= Dinny and the Witches =

Play by William Gibson

Dinny and the Witches is a satirical comedy written by William Gibson in 1948, revised in 1961. It is a parody of the Cold War and nuclear scares of the 1960s, although the actual play takes place in the early 1950s in New York City, namely in Central Park. The show includes some singing, but not enough to warrant it musical status.

==Plot==
In the very beginning of the play comes the curtain call, where characters enter "in order of their disappearance." (The audience is told that, in light of recent military developments - the invention of the nuclear weapon - the cast may not make it to the end of the performance.)

The play begins when three Shakespearean witches who run the world, Zenobia, Ulga, and Luella, try to take the life of a young musician Dinny. However, Dinny accidentally takes control of the world by playing his trumpet, which seduces the witches and stops the clock of time. A jump 100 years forward in time finds the world in turmoil. Finally, the witches manage to trick Dinny into agreeing to hand over the deed to the world while telling him that they will make his love, Amy, a perfect woman. Perfection, in the form of the seven deadly sins, kills her and the second act ends in Dinny's agony at seeing his dead lover on the ground.

The third act begins with Amy's burial. After paying his last respects, Dinny is surprised to see the three witches emerge from Amy's grave. Finally, the witches retrieve the deed to the world and try to kill Dinny, but only succeed in turning back time to 100 years ago, the beginning of the play.
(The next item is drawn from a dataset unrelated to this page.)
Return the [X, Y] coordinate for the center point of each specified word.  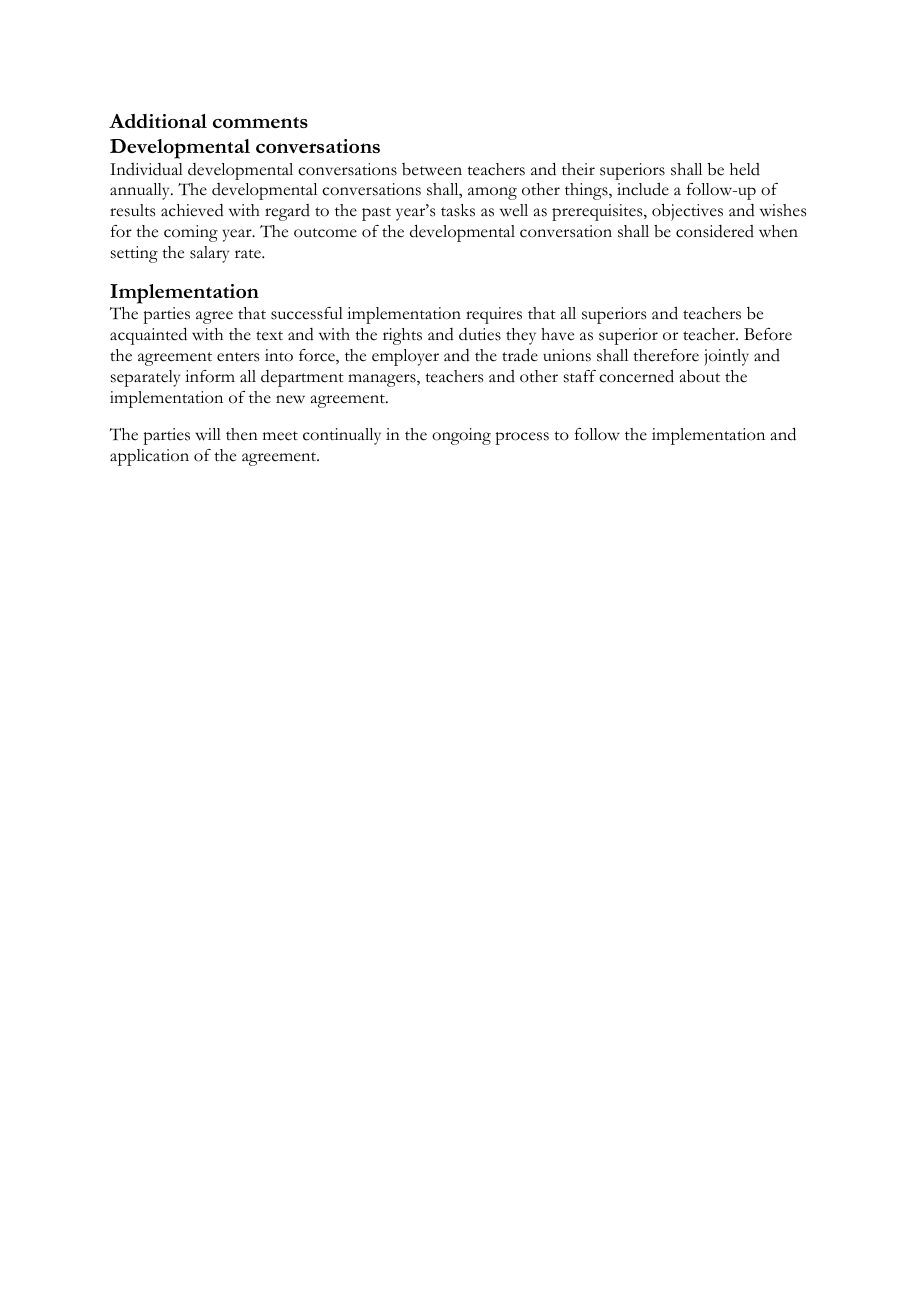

The future unfolds in a final singing number, with Dinny and Amy arguing lovingly over the life of their future baby.

==List of characters, in order of their disappearance==

- Dawn, Chloe, and Bubbles (Algonquin 4-6099): Three devil-made, beautiful young women who come to Dinny because of one of his wishes.
- Ben: A blind man, one of the first whom Dinny helps.
- Jake: A homeless man, another one of the first whom Dinny helps.
- Stonehenge: The banker/controller of all the funds of the world, recognized in some interpretations as the devil.
- Tom, Dick, and Harry: The three kings of the world, from Atlantis, Ninevah, and Jersey City.
- Dinny: The main character, a young musician who accidentally wins the world from the witches by playing his trumpet.
- Amy: A waitress whom Dinny learns to love throughout the play.
- Luella: The youngest of the three witches in charge of life.
- Ulga: The middle, death witch who hates humans.
- Zenobia: The eldest main witch, in charge of the other two.